04.29.2026 by David Murray // 1 Comment

The whole time I was growing up, my parents constantly bitched about but put up with a marginally effective plumber/handyman named Bill Hill who spent more time talking about than fixing our septic system and their sump pump and the “mell of a hess” that mysterious underground rig was always in.

Sometimes I think I want to fire the company that has been doing my plumbing for like the last five or six years.

They:

Charge an assload, for everything. (Including $1K for the recent replacement of a sink hose.) Also recommend jobs that cost six assloads. (I can’t even bear to tell you.)

Have hold music—and this is one of my very gravest concerns—that sings to the tune of the Irish sea shanty, “What Would You Do With a Drunken Sailor,” “What would you do with a leaky faucet, what would you do with a broken toilet, pick up the phone and call [Two Syllables], day or night or morning.” I am not shitting you.

Want me to watch while they work. “This is going to be all asses and elbows!” the guy said while they put some kind of plastic liner inside my sewer pipe.

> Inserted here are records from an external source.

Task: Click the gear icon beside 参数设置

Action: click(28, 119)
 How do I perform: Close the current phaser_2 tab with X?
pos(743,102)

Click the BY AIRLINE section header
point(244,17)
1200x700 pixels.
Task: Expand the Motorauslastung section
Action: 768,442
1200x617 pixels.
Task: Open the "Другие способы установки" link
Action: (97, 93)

Make their plumbers ask you, at the end of a gruesome job on a rainy Monday morning, to give them a five-star review and do a selfie with them (and your dog, sometimes?) for a dogfood charity, or some shit.

Screenshot

***

And upcharge so obviously, every fucking time. A callback, an hour after the plumber’s gone: “We fixed your faucet. Did the leak cause some water damage we could also repair?” No, the damage was mostly financial.

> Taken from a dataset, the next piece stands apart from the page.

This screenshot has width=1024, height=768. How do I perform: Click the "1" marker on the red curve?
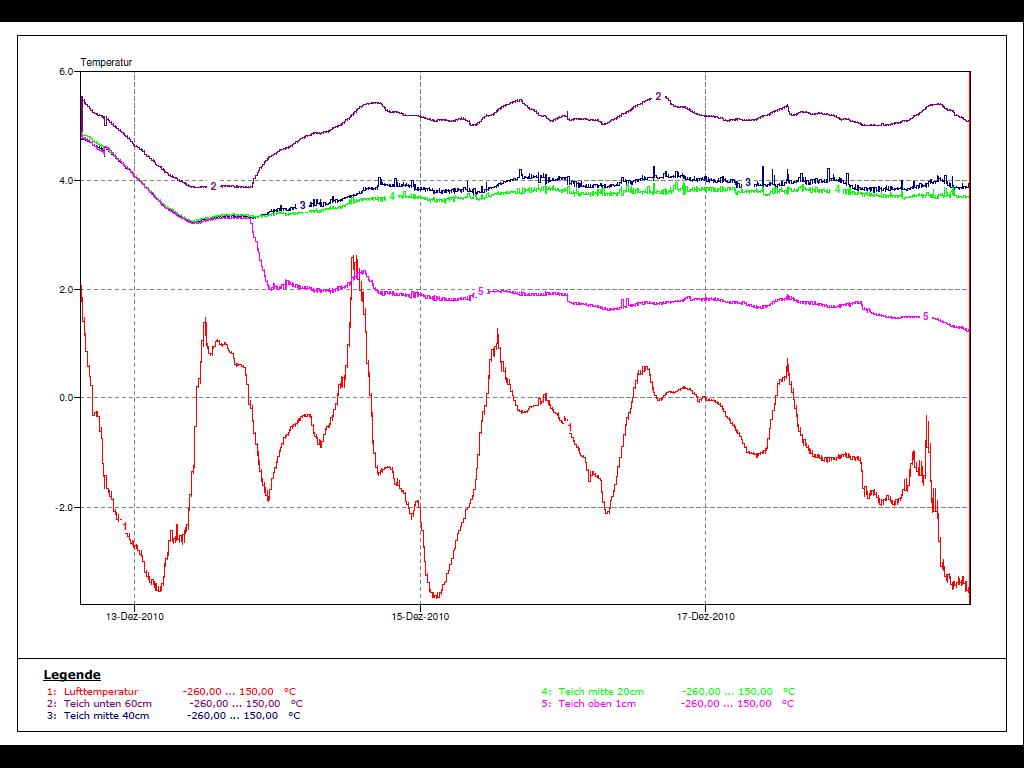(x=569, y=425)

I’m sure you’re telling yourself right now: Murray is an idiot. Of course he should fire that company. How hard could it be to find a less manipulative, self-regarding, marketing-driven corporate corrosion than this?

Except the problem is, Murray doesn’t know the answer to that question. For at least three years, he’s been part of the “No-Drip Club” with this plumbing enterprise, a status that guarantees him an annual check-up (otherwise known as an annual upsell opportunity) and a 10% discount on the exorbitant rates of this plumber, which will always be needed to tend to his 1911-constructed home.

Poor Murray, would be my thought. Well, that’s my thought a lot of the time, about a lot of things. Still, my experience beginning from youth tells me: Murray, this is just how life is. When my mother died, my dad needed someone to sell her stuff. He hired Bill Hill.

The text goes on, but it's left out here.